Take the material below and output exactly the run of lines from the one containing "Image resolution: width=447" down to the one containing "You are a computer-use agent. Viewport: 916px", with both included.

EXERCISE INPUT
————

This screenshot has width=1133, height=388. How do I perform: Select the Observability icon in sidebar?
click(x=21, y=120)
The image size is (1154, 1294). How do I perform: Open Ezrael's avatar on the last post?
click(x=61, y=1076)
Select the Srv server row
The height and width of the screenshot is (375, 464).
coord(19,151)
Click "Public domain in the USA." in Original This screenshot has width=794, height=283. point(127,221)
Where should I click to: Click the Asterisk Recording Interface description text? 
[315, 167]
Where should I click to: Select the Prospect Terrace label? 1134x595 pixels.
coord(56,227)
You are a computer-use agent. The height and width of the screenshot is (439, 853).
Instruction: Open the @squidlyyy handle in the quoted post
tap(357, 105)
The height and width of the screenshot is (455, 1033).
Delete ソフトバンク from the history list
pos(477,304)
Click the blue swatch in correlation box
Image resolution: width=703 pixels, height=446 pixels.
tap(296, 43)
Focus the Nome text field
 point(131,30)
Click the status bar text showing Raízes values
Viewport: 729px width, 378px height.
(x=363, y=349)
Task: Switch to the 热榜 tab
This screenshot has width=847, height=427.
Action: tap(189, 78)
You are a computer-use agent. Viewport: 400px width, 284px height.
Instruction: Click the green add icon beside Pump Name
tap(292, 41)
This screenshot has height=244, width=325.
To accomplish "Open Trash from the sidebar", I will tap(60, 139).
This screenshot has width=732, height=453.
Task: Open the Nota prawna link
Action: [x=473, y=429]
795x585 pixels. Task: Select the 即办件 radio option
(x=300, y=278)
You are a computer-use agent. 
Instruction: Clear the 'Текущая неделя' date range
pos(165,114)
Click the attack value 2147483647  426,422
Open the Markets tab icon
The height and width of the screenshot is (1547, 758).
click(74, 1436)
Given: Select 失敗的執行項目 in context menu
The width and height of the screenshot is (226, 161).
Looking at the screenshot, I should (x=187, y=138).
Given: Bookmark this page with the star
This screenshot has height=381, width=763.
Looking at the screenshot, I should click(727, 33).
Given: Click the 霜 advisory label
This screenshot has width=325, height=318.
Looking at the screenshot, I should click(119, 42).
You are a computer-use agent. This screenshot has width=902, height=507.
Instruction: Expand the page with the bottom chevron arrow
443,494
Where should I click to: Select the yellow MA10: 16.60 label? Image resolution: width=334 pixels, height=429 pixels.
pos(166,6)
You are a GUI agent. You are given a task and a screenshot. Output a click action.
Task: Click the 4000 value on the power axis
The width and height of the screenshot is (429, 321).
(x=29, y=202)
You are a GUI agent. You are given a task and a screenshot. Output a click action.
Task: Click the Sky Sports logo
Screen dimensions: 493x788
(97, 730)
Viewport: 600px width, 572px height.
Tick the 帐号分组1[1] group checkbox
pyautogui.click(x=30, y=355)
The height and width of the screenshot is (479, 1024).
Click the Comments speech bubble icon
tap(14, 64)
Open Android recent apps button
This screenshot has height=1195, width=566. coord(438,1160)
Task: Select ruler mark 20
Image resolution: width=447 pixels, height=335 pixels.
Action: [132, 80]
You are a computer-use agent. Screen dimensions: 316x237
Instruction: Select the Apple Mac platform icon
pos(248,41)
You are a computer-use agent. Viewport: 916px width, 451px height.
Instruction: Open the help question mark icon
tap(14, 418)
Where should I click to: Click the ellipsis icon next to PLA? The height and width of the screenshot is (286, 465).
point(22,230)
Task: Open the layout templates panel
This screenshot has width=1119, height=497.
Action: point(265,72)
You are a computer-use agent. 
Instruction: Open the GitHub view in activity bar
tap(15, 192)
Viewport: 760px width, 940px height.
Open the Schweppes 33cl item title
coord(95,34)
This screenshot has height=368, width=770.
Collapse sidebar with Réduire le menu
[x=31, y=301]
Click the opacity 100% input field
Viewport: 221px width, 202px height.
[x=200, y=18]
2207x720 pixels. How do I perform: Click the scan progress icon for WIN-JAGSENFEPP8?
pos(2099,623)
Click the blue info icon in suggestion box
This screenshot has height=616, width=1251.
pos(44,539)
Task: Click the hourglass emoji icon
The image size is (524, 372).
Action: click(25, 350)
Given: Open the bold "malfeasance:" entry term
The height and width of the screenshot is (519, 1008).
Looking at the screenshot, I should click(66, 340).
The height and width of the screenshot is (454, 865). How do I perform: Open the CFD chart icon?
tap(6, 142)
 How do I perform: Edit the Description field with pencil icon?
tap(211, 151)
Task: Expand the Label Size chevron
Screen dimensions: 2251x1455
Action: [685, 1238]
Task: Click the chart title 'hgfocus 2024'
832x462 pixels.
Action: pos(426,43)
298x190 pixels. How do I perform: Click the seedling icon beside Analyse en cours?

————

ANSWER FOR THIS EXERCISE
Image resolution: width=447 pixels, height=335 pixels.
Action: [132, 80]
You are a computer-use agent. Screen dimensions: 316x237
Instruction: Select the Apple Mac platform icon
pos(248,41)
You are a computer-use agent. Viewport: 916px width, 451px height.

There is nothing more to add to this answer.